Functional relevance of D,L-sulforaphane-mediated induction of vimentin and plasminogen activator inhibitor-1 in human prostate cancer cells.

作者信息

Vyas Avani R, Singh Shivendra V

机构信息

Department of Pharmacology and Chemical Biology, University of Pittsburgh School of Medicine, Pittsburgh, PA, USA.

出版信息

Eur J Nutr. 2014 Apr;53(3):843-52. doi: 10.1007/s00394-013-0588-5. Epub 2013 Oct 4.

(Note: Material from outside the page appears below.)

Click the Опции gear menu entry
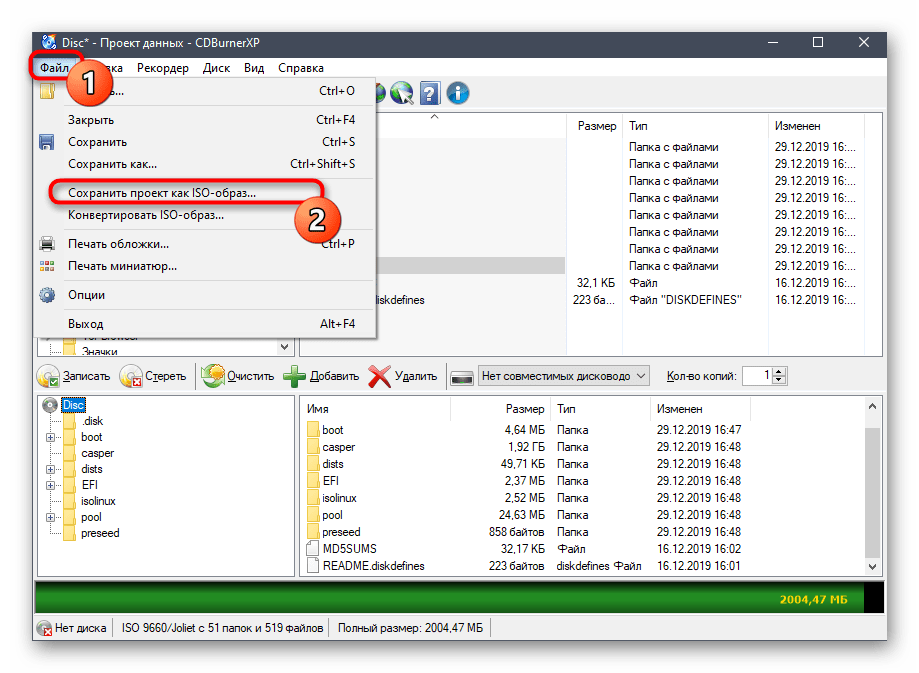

DOI:10.1007/s00394-013-0588-5
PMID:24092501
原文链接:https://pmc.ncbi.nlm.nih.gov/articles/PMC3972300/
Abstract

PURPOSE

D,L-Sulforaphane (SFN) is a promising chemopreventive agent with in vivo efficacy against prostate cancer in experimental rodents. This study was undertaken to determine the role of vimentin and plasminogen activator inhibitor-1 (PAI-1) in anticancer effects of SFN.

METHODS

Effect of SFN on levels of different proteins was determined by Western blotting or immunofluorescence microscopy. RNA interference of vimentin and PAI-1 was achieved by transient transfection. Apoptosis was quantified by flow cytometry. Transwell chambers were used to determine cell migration.

RESULTS

Exposure of PC-3 and DU145 human prostate cancer cells to SFN resulted in induction of vimentin protein, which was accompanied by down-regulation of E-cadherin protein expression. The SFN-mediated induction of vimentin was also observed in a normal human prostate epithelial cell line. RNA interference of vimentin did not have any appreciable effect on early or late apoptosis resulting from SFN exposure. On the other hand, SFN-mediated inhibition of PC-3 and DU145 cell migration was significantly augmented by knockdown of the vimentin protein. Knockdown of vimentin itself was inhibitory against cell migration. The SFN-treated cells also exhibited induction of PAI-1, which is an endogenous inhibitor of urokinase-type plasminogen activator system. Similar to vimentin, PAI-1 knockdown resulted in a modest augmentation of PC-3 cell migration inhibition by SFN. Tumors from SFN-treated transgenic adenocarcinoma of mouse prostate mice showed a 1.7-fold increase in vimentin protein level compared with control tumors.

CONCLUSION

The present study indicates that vimentin and PAI-1 inductions confer modest protection against SFN-mediated inhibition of prostate cancer cell migration.

摘要

目的

D,L-萝卜硫素(SFN)是一种很有前景的化学预防剂,在实验啮齿动物体内对前列腺癌具有疗效。本研究旨在确定波形蛋白和纤溶酶原激活物抑制剂-1(PAI-1)在SFN抗癌作用中的作用。

方法

通过蛋白质免疫印迹法或免疫荧光显微镜检测SFN对不同蛋白质水平的影响。通过瞬时转染实现波形蛋白和PAI-1的RNA干扰。通过流式细胞术对细胞凋亡进行定量分析。使用Transwell小室测定细胞迁移。

结果

PC-3和DU145人前列腺癌细胞暴露于SFN会导致波形蛋白蛋白的诱导,同时伴有E-钙黏蛋白蛋白表达的下调。在正常人前列腺上皮细胞系中也观察到SFN介导的波形蛋白诱导。波形蛋白的RNA干扰对SFN暴露引起的早期或晚期凋亡没有任何明显影响。另一方面,波形蛋白蛋白的敲低显著增强了SFN介导的对PC-3和DU145细胞迁移的抑制作用。波形蛋白本身的敲低对细胞迁移具有抑制作用。经SFN处理的细胞还表现出PAI-1的诱导,PAI-1是尿激酶型纤溶酶原激活系统的内源性抑制剂。与波形蛋白类似,PAI-1的敲低导致SFN对PC-3细胞迁移抑制作用的适度增强。与对照肿瘤相比,经SFN处理的转基因小鼠前列腺腺癌小鼠的肿瘤中波形蛋白蛋白水平增加了1.7倍。

结论

本研究表明,波形蛋白和PAI-1的诱导对SFN介导的前列腺癌细胞迁移抑制具有适度的保护作用。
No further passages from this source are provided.